SUPPLIED RECORDS Start Marker

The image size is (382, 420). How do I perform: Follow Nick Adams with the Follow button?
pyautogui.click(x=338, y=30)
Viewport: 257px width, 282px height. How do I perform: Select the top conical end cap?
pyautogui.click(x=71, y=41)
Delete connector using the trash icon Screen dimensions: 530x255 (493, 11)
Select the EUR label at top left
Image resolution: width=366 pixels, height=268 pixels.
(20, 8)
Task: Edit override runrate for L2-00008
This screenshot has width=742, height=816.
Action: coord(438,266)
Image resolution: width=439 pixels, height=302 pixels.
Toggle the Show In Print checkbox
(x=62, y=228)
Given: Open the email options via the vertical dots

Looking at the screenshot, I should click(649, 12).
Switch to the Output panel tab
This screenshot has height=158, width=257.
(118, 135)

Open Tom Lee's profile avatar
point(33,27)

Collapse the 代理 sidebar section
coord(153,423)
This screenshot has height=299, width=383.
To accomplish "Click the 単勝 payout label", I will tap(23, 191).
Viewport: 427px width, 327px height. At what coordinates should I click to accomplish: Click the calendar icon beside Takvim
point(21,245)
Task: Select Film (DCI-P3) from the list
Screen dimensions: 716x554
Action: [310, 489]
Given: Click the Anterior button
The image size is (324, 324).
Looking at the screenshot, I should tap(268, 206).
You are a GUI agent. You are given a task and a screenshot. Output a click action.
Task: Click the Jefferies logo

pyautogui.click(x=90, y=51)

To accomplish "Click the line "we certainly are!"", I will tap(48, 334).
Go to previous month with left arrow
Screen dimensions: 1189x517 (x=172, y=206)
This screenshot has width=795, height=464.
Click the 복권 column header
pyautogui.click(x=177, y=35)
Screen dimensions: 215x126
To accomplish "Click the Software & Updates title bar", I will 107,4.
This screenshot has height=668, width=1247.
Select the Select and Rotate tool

SUPPLIED RECORDS End Marker

THE TASK: All lines from the one containing "Switch to the Output panel tab" through the last line of the data must be set down exactly. No other lines belong in the answer.

SOLUTION TO THIS EXERCISE:
Switch to the Output panel tab
This screenshot has height=158, width=257.
(118, 135)

Open Tom Lee's profile avatar
point(33,27)

Collapse the 代理 sidebar section
coord(153,423)
This screenshot has height=299, width=383.
To accomplish "Click the 単勝 payout label", I will tap(23, 191).
Viewport: 427px width, 327px height. At what coordinates should I click to accomplish: Click the calendar icon beside Takvim
point(21,245)
Task: Select Film (DCI-P3) from the list
Screen dimensions: 716x554
Action: [310, 489]
Given: Click the Anterior button
The image size is (324, 324).
Looking at the screenshot, I should tap(268, 206).
You are a GUI agent. You are given a task and a screenshot. Output a click action.
Task: Click the Jefferies logo

pyautogui.click(x=90, y=51)

To accomplish "Click the line "we certainly are!"", I will tap(48, 334).
Go to previous month with left arrow
Screen dimensions: 1189x517 (x=172, y=206)
This screenshot has width=795, height=464.
Click the 복권 column header
pyautogui.click(x=177, y=35)
Screen dimensions: 215x126
To accomplish "Click the Software & Updates title bar", I will 107,4.
This screenshot has height=668, width=1247.
Select the Select and Rotate tool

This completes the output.